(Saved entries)
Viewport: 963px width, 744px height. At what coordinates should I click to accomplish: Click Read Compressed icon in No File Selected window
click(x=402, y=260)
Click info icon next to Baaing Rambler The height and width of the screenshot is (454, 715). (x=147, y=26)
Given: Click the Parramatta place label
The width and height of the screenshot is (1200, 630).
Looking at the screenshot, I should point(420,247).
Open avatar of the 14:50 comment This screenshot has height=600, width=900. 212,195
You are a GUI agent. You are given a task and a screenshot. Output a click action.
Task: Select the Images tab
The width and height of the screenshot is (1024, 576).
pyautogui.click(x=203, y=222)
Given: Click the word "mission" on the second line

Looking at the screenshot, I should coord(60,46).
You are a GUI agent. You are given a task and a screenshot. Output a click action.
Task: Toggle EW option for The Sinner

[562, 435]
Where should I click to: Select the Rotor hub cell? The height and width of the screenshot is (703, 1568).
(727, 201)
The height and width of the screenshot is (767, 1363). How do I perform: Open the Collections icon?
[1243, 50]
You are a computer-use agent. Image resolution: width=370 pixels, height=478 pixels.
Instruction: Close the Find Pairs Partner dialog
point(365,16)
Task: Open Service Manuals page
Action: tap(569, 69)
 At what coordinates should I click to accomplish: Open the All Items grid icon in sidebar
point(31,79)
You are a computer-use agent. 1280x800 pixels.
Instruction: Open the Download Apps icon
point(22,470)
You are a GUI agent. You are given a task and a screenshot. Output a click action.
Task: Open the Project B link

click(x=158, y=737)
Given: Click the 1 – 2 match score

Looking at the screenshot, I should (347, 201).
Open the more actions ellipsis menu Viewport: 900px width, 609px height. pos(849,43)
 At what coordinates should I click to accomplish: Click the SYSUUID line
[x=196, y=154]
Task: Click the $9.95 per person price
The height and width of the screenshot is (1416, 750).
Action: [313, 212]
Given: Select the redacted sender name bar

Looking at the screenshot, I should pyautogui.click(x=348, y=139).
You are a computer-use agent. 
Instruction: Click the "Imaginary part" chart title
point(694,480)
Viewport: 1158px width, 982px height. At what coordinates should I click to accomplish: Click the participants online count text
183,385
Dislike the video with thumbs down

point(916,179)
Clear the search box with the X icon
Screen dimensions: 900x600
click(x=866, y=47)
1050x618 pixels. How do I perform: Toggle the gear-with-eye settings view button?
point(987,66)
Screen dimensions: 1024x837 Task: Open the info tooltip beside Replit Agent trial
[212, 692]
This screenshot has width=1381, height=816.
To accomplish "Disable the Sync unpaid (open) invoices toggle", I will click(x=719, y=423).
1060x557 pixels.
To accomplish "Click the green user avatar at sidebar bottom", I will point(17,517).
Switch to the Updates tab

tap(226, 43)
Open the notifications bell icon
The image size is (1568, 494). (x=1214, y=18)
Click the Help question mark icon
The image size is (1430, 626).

INSTRUCTIONS TO FOLLOW: The data should be written out again in full, exactly as it stands.

EXERCISE OUTPUT:
Viewport: 963px width, 744px height. At what coordinates should I click to accomplish: Click Read Compressed icon in No File Selected window
click(x=402, y=260)
Click info icon next to Baaing Rambler The height and width of the screenshot is (454, 715). (x=147, y=26)
Given: Click the Parramatta place label
The width and height of the screenshot is (1200, 630).
Looking at the screenshot, I should point(420,247).
Open avatar of the 14:50 comment This screenshot has height=600, width=900. 212,195
You are a GUI agent. You are given a task and a screenshot. Output a click action.
Task: Select the Images tab
The width and height of the screenshot is (1024, 576).
pyautogui.click(x=203, y=222)
Given: Click the word "mission" on the second line

Looking at the screenshot, I should coord(60,46).
You are a GUI agent. You are given a task and a screenshot. Output a click action.
Task: Toggle EW option for The Sinner

[562, 435]
Where should I click to: Select the Rotor hub cell? The height and width of the screenshot is (703, 1568).
(727, 201)
The height and width of the screenshot is (767, 1363). How do I perform: Open the Collections icon?
[1243, 50]
You are a computer-use agent. Image resolution: width=370 pixels, height=478 pixels.
Instruction: Close the Find Pairs Partner dialog
point(365,16)
Task: Open Service Manuals page
Action: tap(569, 69)
 At what coordinates should I click to accomplish: Open the All Items grid icon in sidebar
point(31,79)
You are a computer-use agent. 1280x800 pixels.
Instruction: Open the Download Apps icon
point(22,470)
You are a GUI agent. You are given a task and a screenshot. Output a click action.
Task: Open the Project B link

click(x=158, y=737)
Given: Click the 1 – 2 match score

Looking at the screenshot, I should (347, 201).
Open the more actions ellipsis menu Viewport: 900px width, 609px height. pos(849,43)
 At what coordinates should I click to accomplish: Click the SYSUUID line
[x=196, y=154]
Task: Click the $9.95 per person price
The height and width of the screenshot is (1416, 750).
Action: [313, 212]
Given: Select the redacted sender name bar

Looking at the screenshot, I should pyautogui.click(x=348, y=139).
You are a computer-use agent. 
Instruction: Click the "Imaginary part" chart title
point(694,480)
Viewport: 1158px width, 982px height. At what coordinates should I click to accomplish: Click the participants online count text
183,385
Dislike the video with thumbs down

point(916,179)
Clear the search box with the X icon
Screen dimensions: 900x600
click(x=866, y=47)
1050x618 pixels. How do I perform: Toggle the gear-with-eye settings view button?
point(987,66)
Screen dimensions: 1024x837 Task: Open the info tooltip beside Replit Agent trial
[212, 692]
This screenshot has width=1381, height=816.
To accomplish "Disable the Sync unpaid (open) invoices toggle", I will click(x=719, y=423).
1060x557 pixels.
To accomplish "Click the green user avatar at sidebar bottom", I will point(17,517).
Switch to the Updates tab

tap(226, 43)
Open the notifications bell icon
The image size is (1568, 494). (x=1214, y=18)
Click the Help question mark icon
The image size is (1430, 626).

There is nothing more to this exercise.